Collected data:
— Start —

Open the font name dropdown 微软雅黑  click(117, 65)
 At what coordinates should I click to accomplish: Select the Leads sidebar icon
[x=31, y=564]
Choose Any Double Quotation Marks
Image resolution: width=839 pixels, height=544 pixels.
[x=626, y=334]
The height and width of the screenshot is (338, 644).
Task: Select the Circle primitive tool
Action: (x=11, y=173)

— End —

Output the records as a JSON list of strings with one string for each line, leaving out any blank lines.

[
  "Open the font name dropdown 微软雅黑  click(117, 65)",
  " At what coordinates should I click to accomplish: Select the Leads sidebar icon",
  "[x=31, y=564]",
  "Choose Any Double Quotation Marks",
  "Image resolution: width=839 pixels, height=544 pixels.",
  "[x=626, y=334]",
  "The height and width of the screenshot is (338, 644).",
  "Task: Select the Circle primitive tool",
  "Action: (x=11, y=173)"
]